Invited Speaker SETAC Asia-Pacific Virtual Conference 2022

Mixture risk assessment: the use of event-driven taxonomy (EDT) in effect-directed analysis (EDA) (#3)

Jing You 1
  1. Jinan University, Guangzhou, GUANGDONG, China

Ecosystem is exposed to complex mixtures. Identifying causative toxicants is a key for understanding mixture risks but there are many data gaps among chemical and bioactivity data. In the big data era, scientific decision based on data mining and machine learning has been proposed as a powerful strategy. The collection retrospective risk-related big data can greatly promote scientific decisions on endpoint selection rather than traditional arbitrary decision-making that merely depends on expert judgment.
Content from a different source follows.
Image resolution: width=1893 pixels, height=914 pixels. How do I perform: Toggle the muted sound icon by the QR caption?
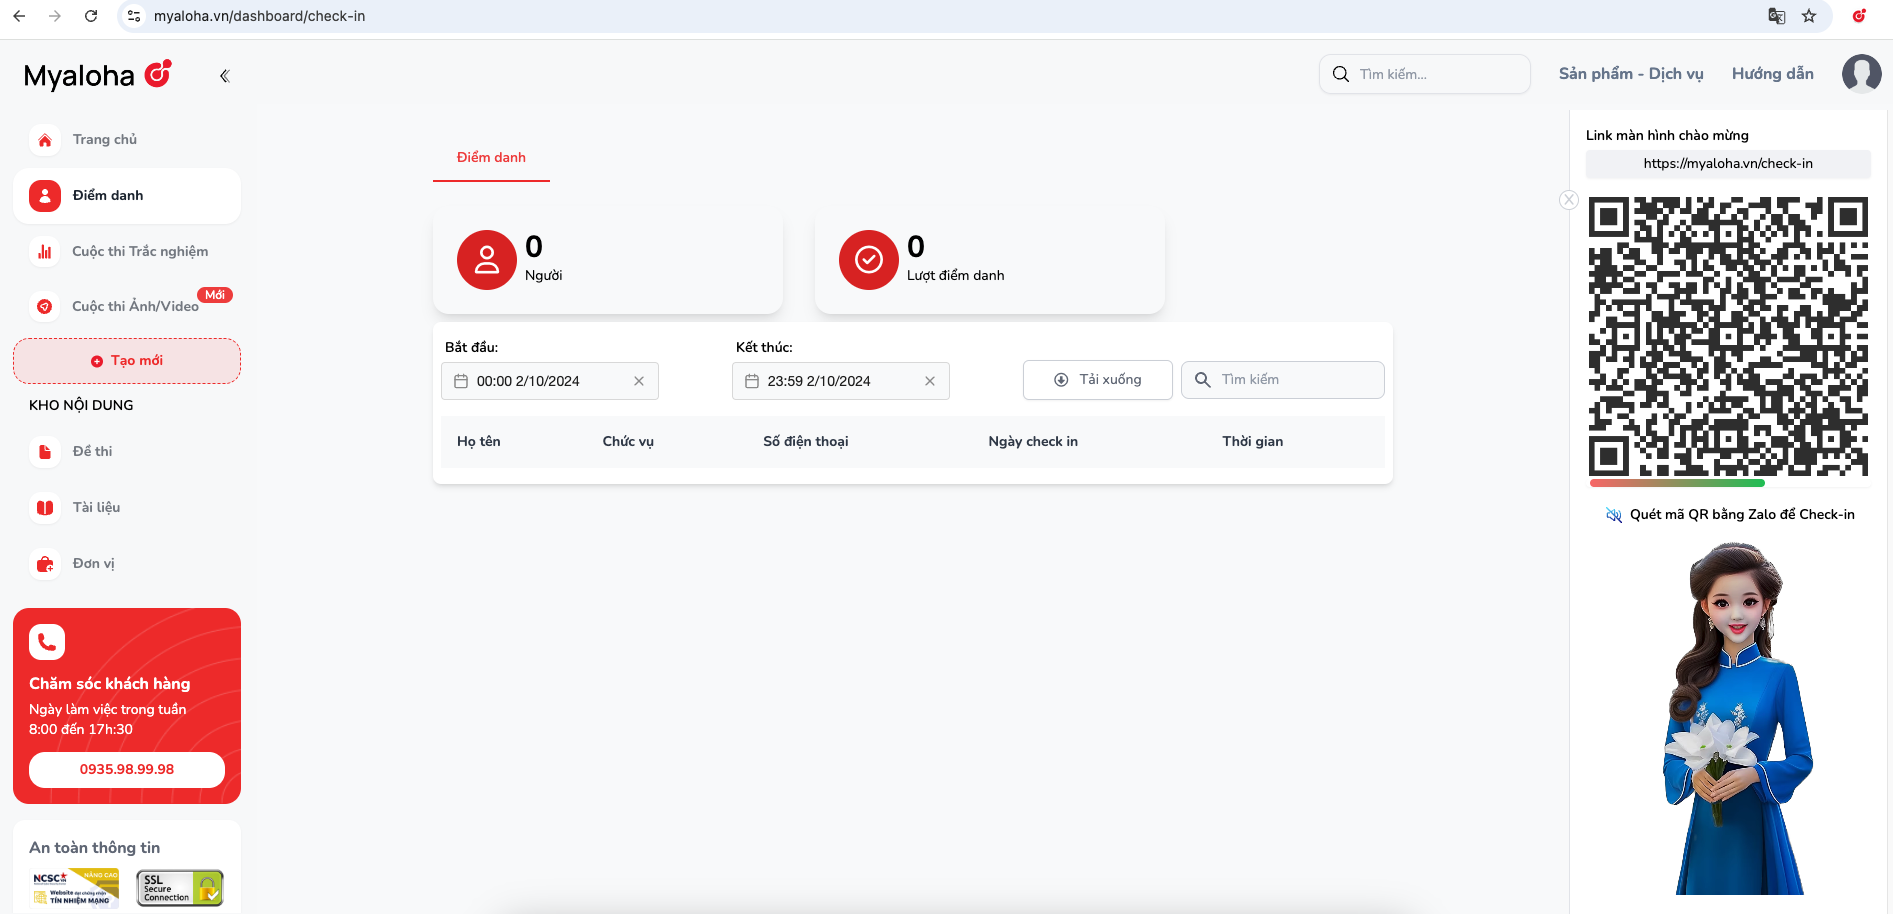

We proposed an event-driven taxonomy (EDT) concept to integrate adverse outcome pathway (AOP)-based meta-data in risk assessments. Using EDT, molecular initiating events and the substances causing the events were fused in a data matrix, which was named an event driver (ED). From aquatic toxicity assessments within China over the past decade, we gathered over 14,000 sources of information. With a dictionary that included 1039 toxicological terms, 15 toxic modes of actions were mapped, yet less than half of the bioassays could be elucidated by available AOPs. A Naïve Bayesian ED-classifier was developed to mechanistically annotate apical responses. The classifier reached 74% accuracy and labeled 85% bioassays as 26 EDs. Narcosis, estrogen receptor- and aryl hydrogen receptor-mediators were the major EDs in aquatic systems across China. Individual regions had distinct ED fingerprints. Subsequently, an EDT-based artificial intelligence-assisted integrated testing strategy (ITS) was constructed for aquatic mixture risk assessment by integrating high-throughput screening and chemical predictions. This EDT-based ITS was evaluated using complex sediment mixtures eliciting arylhydrocarbon receptor activation and oxidative stress response. While mixture prediction using expert knowledge-oriented target analysis hardly explained sediment toxicity, a metadata-driven suspect analysis explained >80% toxicity. Furthermore, deep learning models were developed to extract fingerprints of bioactive suspect candidates and convert these fingerprints to mass spectra-readable information for non-target screening with GC-qToF-MS. The EDT-based ITS tool provides a promising strategy for mixture risk assessments in a big data era.